Tribunal português declara lei da eutanásia inconstitucional

Lei será devolvida ao Parlamento, que poderá reformular o conteúdo julgado inconstitucional ou confirmá-lo por maioria de dois terços.

Fonte: Guiame, com informações do Sic NoticiasAtualizado: terça-feira, 16 de março de 2021 às 12:30
Tribunal Constitucional (TC) paralisa legislação favorável à morte medicamente assistida em Portugal. (Foto: Reprodução / Expresso)
Tribunal Constitucional (TC) paralisa legislação favorável à morte medicamente assistida em Portugal. (Foto: Reprodução / Expresso)

Os juízes do Tribunal Constitucional (TC) paralisaram o “diploma da morte medicamente assistida” nesta segunda-feira (15). O anúncio foi feito em sessão na sede do TC, em Lisboa, pelo juiz relator, Pedro Machete, e depois foi explicado, em comunicado lido pelo presidente, João Caupers.

A eutanásia havia sido aprovada em 29 de janeiro passado, com 136 votos a favor e quatro abstenções.

Agora, uma decisão contrária à eutanásia foi tomada por maioria, de sete juízes contra cinco.

Os juízes deram razão às dúvidas levantadas pelo presidente quanto aos "conceitos excessivamente indeterminados, na definição dos requisitos de permissão da despenalização da morte medicamente assistida, e consagra a delegação, pela Assembleia da República, de matéria que lhe competia densificar".

A paralisação não fecha, contudo, a porta a uma nova lei da eutanásia.

"O tribunal apreciou, tendo concluído pela negativa, a questão de saber se a inviolabilidade da vida humana consagrada no artigo 24º, nº 1, da Constituição constitui um obstáculo inultrapassável a uma norma como a do artigo 2º, nº 1, aqui em causa que admite a antecipação da morte medicamente assistida em determinadas condições", declarou o presidente do Tribunal Constitucional.

“Vida inviolável”

O artigo 24º, nº 1, da Constituição determina que "a vida humana é inviolável".

De acordo com João Caupers, "a este respeito considerou o tribunal que o direito a viver não pode transfigurar-se num dever de viver em quaisquer circunstâncias".
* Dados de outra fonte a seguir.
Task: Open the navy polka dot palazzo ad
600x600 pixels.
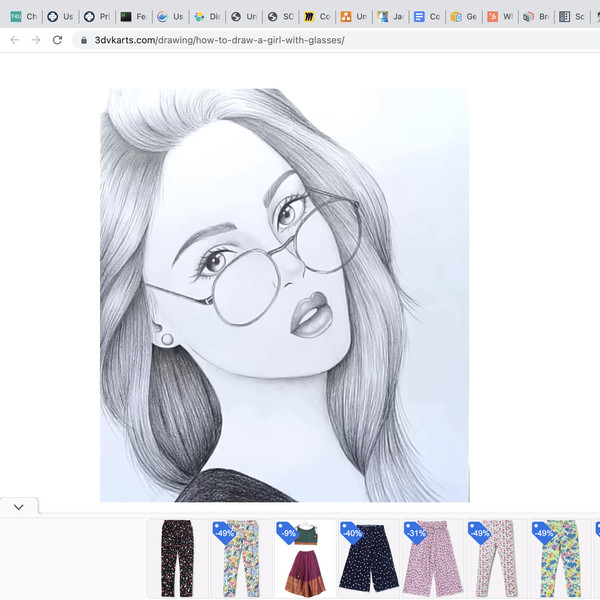Action: 368,558
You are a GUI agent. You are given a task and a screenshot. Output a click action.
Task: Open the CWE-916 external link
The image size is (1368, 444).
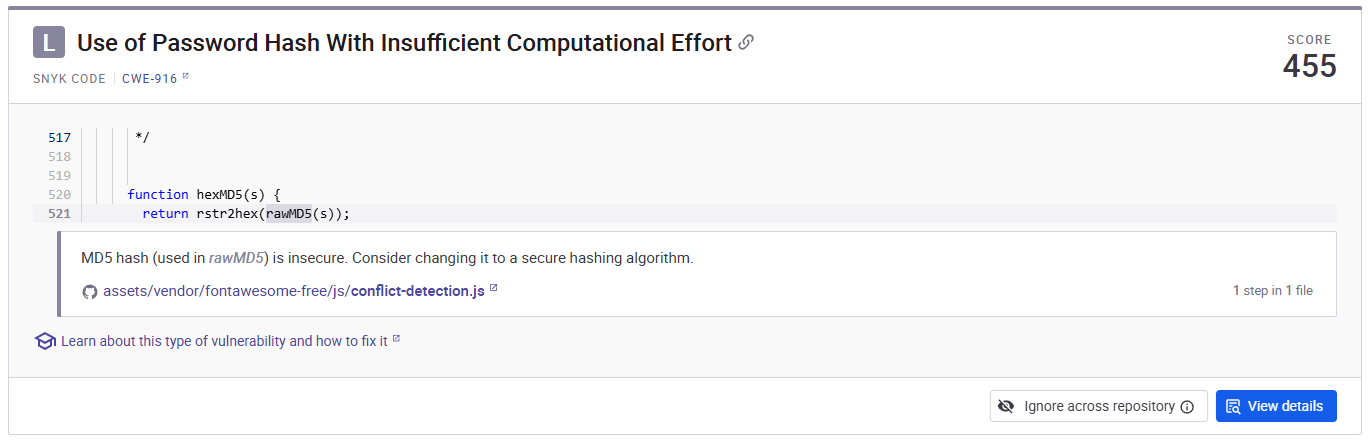(x=149, y=78)
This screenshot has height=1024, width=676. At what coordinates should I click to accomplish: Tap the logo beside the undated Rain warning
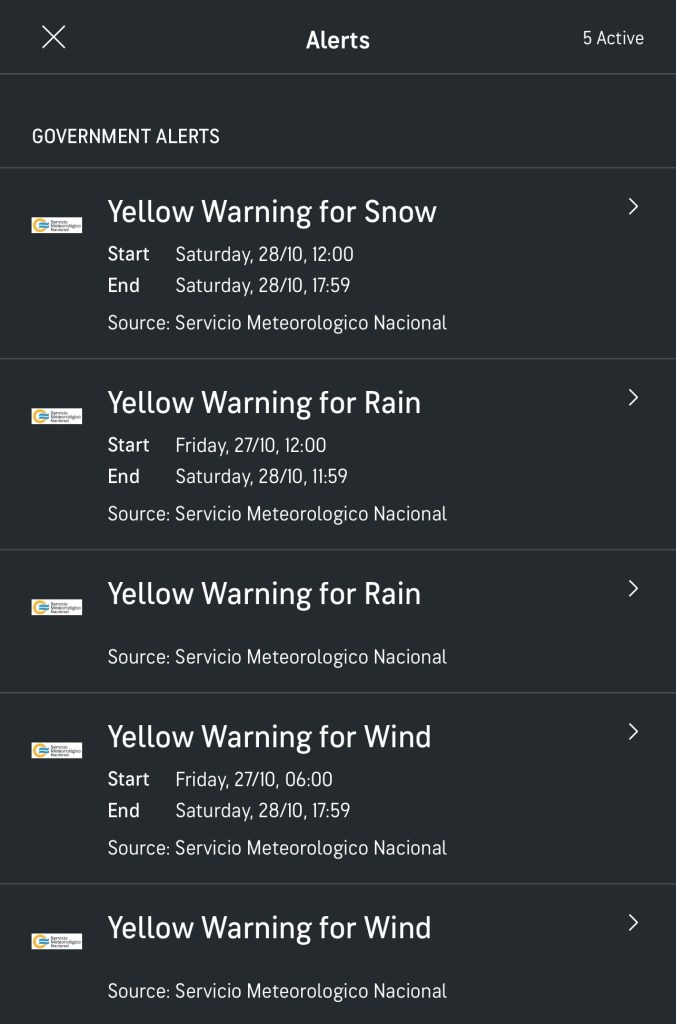tap(57, 607)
"Na verdade, a conceção de pessoa própria de uma sociedade democrática, laica e plural, dos pontos de vista ético, moral e filosófico - que é aquela que a Constituição da República Portuguesa acolhe - legitima que a tensão entre o dever de proteção da vida e o respeito da autonomia pessoal em situações limite de sofrimento possa ser resolvida por via de opções político-legislativas feitas pelos representantes do povo democraticamente eleitos, como a da antecipação da morte medicamente assistida a pedido da própria pessoa", argumentou.

João Caupers acrescentou que "tal solução impõe a instituição de um sistema legal de proteção que salvaguarde em termos materiais e procedimentais os direitos fundamentais em causa, nomeadamente o direito à vida e à autonomia pessoal de quem pede a antecipação da sua morte e de quem nela colabora" e que, "por isso mesmo, as condições em que, no quadro desse sistema, a antecipação da morte medicamente assistida é admissível têm de ser claras, precisas, antecipáveis e controláveis".

Face à declaração de inconstitucionalidade, o diploma foi, entretanto, vetado pelo Presidente da República e devolvido, neste caso, ao Parlamento, que poderá reformulá-lo expurgando o conteúdo julgado inconstitucional ou confirmá-lo por maioria de dois terços.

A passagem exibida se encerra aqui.